Baker v. Hancock

On Petition for Rehearing.

Roby, J.

After stating that “A physician is a physician whenever he acquires sufficient learning to be entrusted by the proper legal authorities with a legal license to practice medicine and it is actually practiced,” the appellee’s attorneys in their brief upon this petition, inquire, “When is a specialist a specialist ?” The question is not one of law; it is a question of fact. The appellee may or may not have qualified himself as a specialist. Whether he had done so was a matter within his own knowledge, and primarily for his own determination. Having arrived at the conclusion that he possessed such qualification, it still remained optional with him as to whether he would hold himself out and receive and treat patients upon the basis of it. When he determines to do this and does it, it then becomes his duty to exercise that degree of skill which he thereby represented himself as possessing. To relieve one practicing medicine under such circitmstances of responsibilities commensurate with the pretension by which patients are secured and compensation fixed, would be to give ignorant practitioners license to defraud and to place innocent patients at their mercy.

The definition of the noun specialist, as given in the Standard Dictionary, was followed in the opinion.
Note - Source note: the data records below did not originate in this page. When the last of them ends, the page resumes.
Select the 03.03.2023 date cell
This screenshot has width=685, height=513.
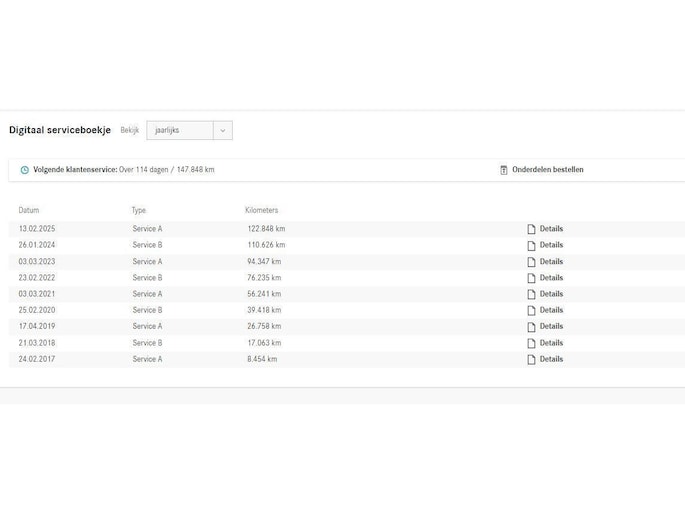(37, 262)
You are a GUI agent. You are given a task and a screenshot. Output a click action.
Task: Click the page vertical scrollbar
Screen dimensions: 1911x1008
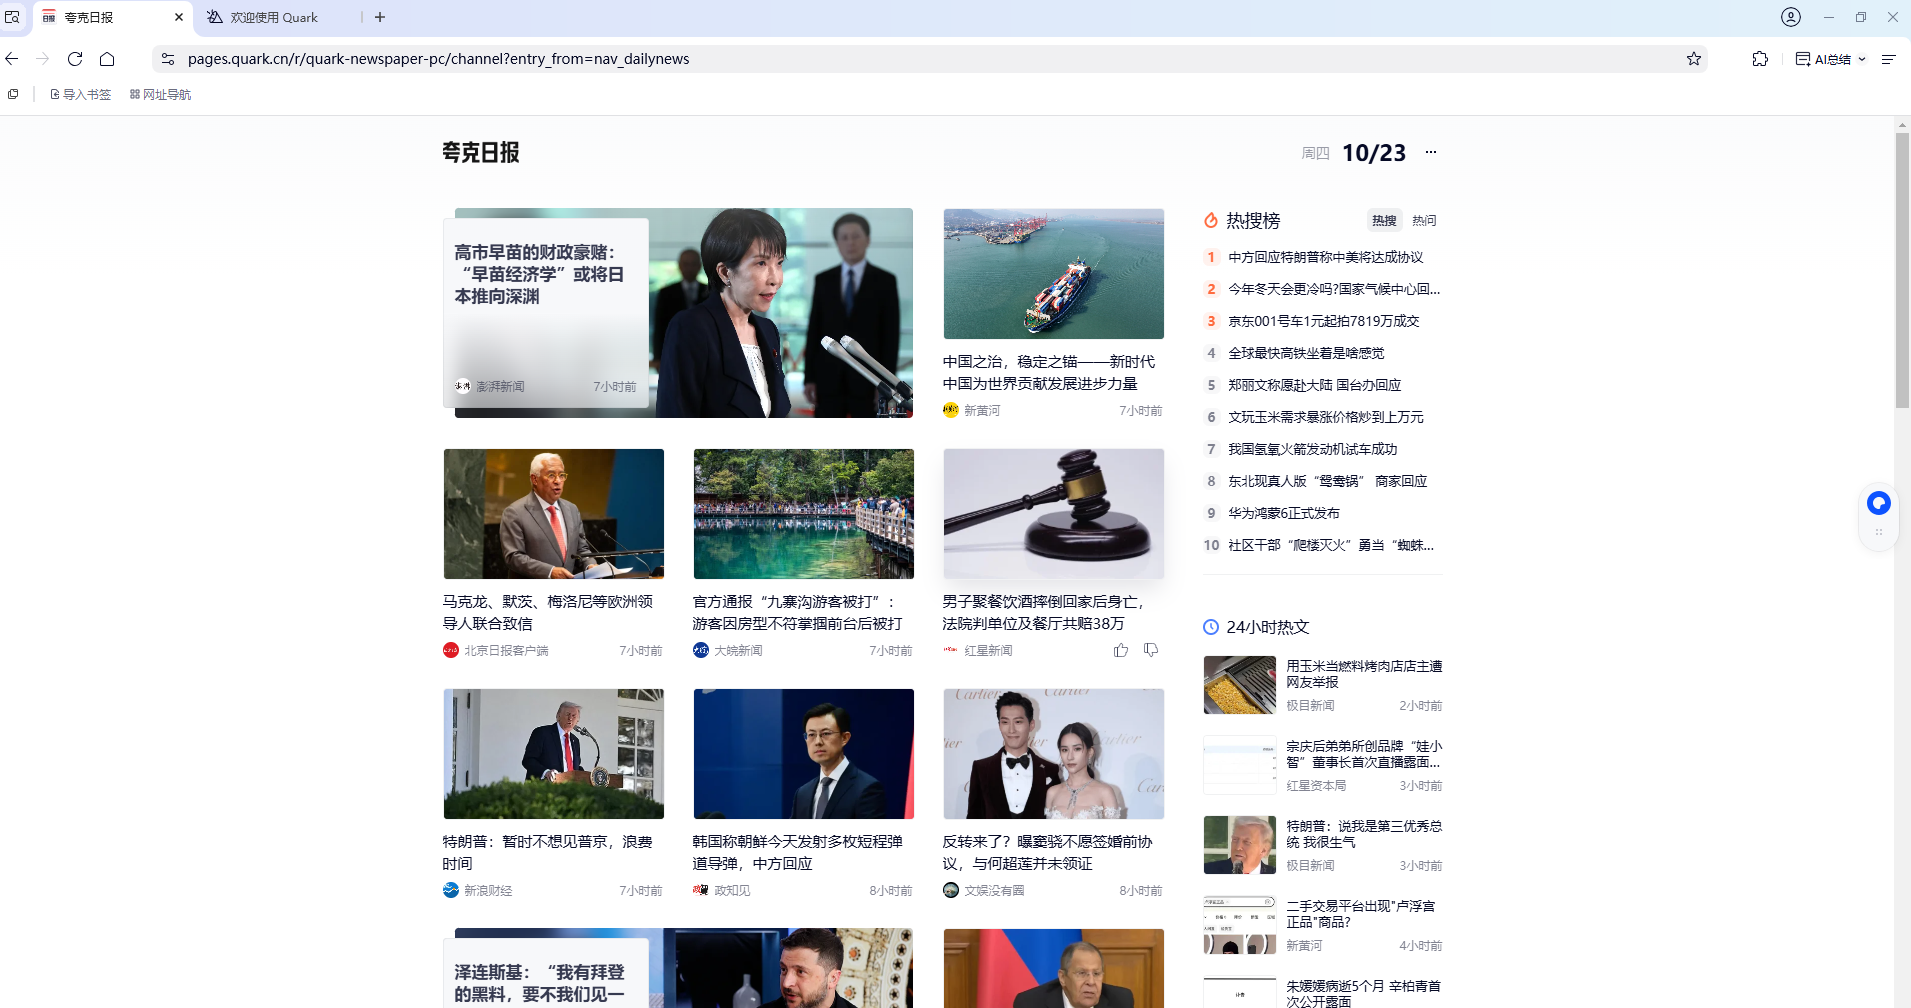click(x=1902, y=270)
It is *463said in that work to mean “more especially, a physician or surgeon who applies himself to the study and practise of some particular branch of his profession.” The thing on account of which appellant sought to recover damages was the alleged negligent destruction of part of his nose. Two paragraphs of the complaint proceed upon the theory that appellee held himself out as a specialist. If, so holding himself out, he undertook to diagnose and treat appellant’s case as coming within the specialty so practiced by him, he was bound to use that degree of skill which such a practitioner of necessity should possess. It became his duty to give every patient, to whom he undertook in that capacity to render service, the benefit of that reasonable skill exacted by the law from one thus engaged.
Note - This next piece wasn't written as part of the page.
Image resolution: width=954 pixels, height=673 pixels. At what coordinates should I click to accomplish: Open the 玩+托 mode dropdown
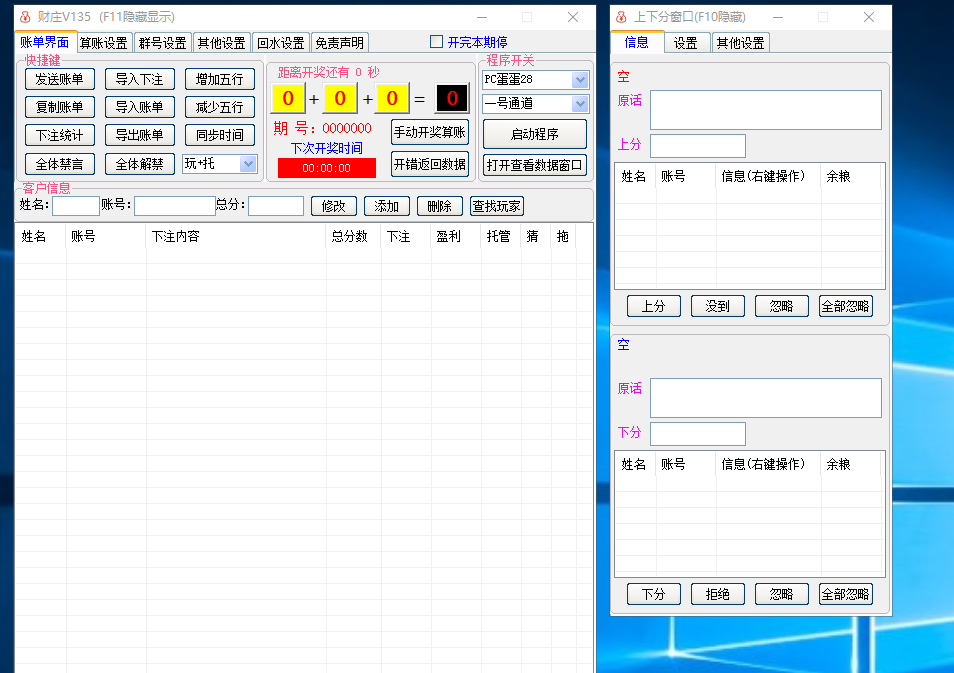click(248, 163)
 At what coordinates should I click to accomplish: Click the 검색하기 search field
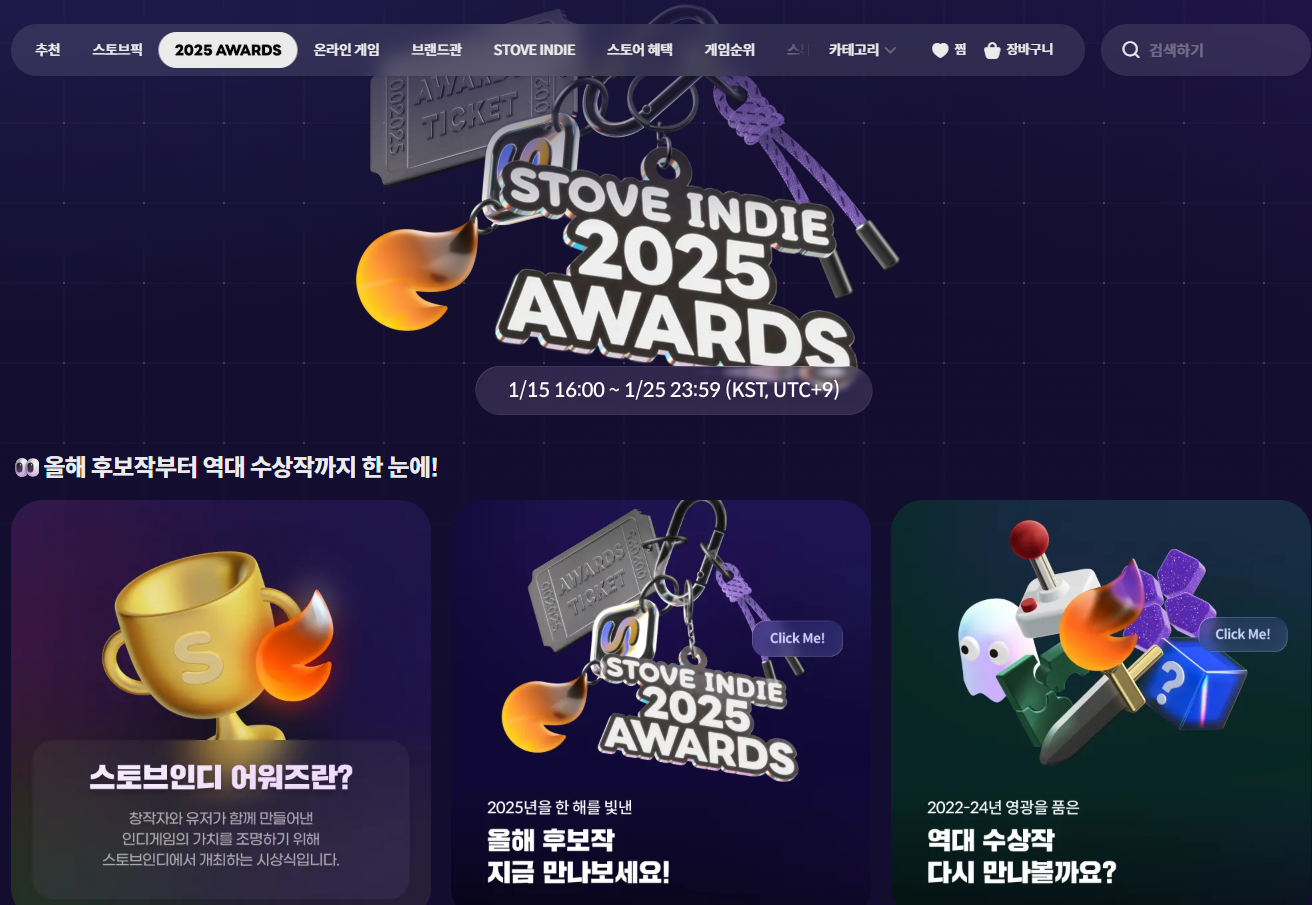(x=1205, y=50)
It is argued further that in holding testimony as to the treatment of other patients incompetent, this court omitted to consider the “connecting link or sameness.” In this, counsel are mistaken. The only sameness between the eases alleged to have been cured and that of appellant, so far as shown, was the remedy used by appellee.

Petition overruled.

Eobinson and Wiley, JJ., dissent, and hold that the petition should be granted.